Find every line in the data that contains the word "Collapse". Return each of those lines.

[Saved data entries]
++++++

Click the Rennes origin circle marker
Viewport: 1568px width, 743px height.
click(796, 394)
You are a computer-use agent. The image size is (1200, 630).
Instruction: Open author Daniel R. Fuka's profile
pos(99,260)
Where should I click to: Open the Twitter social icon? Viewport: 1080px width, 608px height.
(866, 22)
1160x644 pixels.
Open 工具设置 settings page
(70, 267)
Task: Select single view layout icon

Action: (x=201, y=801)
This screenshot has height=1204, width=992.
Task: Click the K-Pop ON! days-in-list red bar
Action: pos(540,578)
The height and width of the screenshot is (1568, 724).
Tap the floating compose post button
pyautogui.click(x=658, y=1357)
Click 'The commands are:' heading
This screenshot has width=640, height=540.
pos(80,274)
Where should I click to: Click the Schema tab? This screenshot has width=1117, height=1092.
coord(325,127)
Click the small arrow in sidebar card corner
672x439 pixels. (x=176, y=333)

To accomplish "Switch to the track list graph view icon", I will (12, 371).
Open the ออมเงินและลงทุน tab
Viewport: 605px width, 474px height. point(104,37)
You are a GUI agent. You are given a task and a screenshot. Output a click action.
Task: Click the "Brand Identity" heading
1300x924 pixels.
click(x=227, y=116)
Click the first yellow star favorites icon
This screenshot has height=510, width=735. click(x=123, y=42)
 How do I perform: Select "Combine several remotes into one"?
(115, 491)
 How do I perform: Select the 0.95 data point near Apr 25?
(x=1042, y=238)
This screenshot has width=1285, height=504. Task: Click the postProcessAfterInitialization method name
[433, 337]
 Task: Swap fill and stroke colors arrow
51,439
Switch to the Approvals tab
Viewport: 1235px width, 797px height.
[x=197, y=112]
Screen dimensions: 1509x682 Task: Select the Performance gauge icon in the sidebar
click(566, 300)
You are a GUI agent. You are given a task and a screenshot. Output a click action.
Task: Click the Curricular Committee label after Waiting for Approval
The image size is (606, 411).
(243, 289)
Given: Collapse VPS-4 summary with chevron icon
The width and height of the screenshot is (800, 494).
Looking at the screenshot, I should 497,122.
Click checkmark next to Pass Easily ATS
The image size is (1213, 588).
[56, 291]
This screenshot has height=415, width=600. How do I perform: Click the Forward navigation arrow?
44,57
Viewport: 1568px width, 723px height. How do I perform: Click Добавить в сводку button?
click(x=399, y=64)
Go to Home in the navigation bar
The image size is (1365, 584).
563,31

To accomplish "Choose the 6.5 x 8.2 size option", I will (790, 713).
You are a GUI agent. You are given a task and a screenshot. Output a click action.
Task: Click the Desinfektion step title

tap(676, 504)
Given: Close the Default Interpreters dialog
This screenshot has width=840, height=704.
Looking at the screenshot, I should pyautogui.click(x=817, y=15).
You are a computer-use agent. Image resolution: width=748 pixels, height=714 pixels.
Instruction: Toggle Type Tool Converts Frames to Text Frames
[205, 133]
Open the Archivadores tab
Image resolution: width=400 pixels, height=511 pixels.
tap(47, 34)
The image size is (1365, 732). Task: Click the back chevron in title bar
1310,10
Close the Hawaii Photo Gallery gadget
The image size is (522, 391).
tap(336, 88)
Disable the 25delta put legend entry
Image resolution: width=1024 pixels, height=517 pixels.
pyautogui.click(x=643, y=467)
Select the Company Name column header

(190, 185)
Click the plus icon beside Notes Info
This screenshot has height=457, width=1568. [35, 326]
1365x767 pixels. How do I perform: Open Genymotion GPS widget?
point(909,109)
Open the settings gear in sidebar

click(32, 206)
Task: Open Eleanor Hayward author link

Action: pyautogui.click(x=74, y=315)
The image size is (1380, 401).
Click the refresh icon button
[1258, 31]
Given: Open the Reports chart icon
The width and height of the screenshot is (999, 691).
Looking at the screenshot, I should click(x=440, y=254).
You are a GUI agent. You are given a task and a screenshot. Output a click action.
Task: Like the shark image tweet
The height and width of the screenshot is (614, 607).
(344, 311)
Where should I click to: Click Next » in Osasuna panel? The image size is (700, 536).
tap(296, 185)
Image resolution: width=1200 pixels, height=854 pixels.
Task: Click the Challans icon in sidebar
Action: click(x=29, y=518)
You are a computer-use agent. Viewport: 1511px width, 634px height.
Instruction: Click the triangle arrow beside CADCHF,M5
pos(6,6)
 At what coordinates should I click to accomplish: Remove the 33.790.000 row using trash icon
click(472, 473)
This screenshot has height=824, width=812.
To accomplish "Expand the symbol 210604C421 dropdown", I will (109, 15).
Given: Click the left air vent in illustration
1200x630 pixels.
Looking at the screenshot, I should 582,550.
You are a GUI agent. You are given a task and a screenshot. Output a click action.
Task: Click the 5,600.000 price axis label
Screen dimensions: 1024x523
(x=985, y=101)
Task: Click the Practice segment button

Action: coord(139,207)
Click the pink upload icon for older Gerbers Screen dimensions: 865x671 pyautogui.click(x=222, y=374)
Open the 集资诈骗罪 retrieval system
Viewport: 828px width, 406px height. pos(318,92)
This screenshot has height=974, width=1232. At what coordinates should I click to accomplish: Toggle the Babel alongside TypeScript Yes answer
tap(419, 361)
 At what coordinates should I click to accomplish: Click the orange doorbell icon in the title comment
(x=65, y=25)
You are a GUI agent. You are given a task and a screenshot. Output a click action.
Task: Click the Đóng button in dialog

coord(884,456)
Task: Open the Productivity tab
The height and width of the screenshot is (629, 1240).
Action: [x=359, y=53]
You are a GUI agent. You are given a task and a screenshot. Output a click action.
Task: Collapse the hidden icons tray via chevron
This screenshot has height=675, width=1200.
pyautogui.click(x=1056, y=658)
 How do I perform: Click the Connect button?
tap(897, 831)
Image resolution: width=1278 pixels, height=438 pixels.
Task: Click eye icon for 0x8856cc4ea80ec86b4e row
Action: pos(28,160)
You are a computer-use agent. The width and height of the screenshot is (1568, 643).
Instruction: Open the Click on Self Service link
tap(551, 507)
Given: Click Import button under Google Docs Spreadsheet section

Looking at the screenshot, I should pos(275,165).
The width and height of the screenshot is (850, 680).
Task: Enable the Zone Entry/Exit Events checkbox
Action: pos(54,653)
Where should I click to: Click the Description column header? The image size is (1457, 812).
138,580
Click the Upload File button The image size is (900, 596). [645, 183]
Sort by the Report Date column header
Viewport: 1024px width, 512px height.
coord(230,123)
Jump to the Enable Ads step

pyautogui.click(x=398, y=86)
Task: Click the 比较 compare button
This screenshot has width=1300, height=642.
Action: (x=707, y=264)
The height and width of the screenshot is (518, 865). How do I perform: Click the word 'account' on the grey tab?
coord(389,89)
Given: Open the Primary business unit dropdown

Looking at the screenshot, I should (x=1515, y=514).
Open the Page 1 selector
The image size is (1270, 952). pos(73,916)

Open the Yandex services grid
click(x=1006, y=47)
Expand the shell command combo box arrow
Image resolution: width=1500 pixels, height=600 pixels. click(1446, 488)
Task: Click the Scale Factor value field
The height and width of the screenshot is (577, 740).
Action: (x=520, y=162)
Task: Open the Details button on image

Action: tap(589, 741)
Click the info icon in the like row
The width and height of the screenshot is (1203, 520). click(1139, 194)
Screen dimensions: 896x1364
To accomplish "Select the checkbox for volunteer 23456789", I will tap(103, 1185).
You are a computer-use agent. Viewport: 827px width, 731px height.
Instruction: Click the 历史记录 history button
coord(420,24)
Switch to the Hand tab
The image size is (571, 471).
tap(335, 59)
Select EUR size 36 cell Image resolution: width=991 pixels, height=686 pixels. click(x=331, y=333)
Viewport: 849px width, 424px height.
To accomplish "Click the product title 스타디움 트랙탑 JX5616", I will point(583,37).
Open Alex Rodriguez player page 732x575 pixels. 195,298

++++++

[TASK RESULT]:
Given: Collapse VPS-4 summary with chevron icon
Task: Collapse the hidden icons tray via chevron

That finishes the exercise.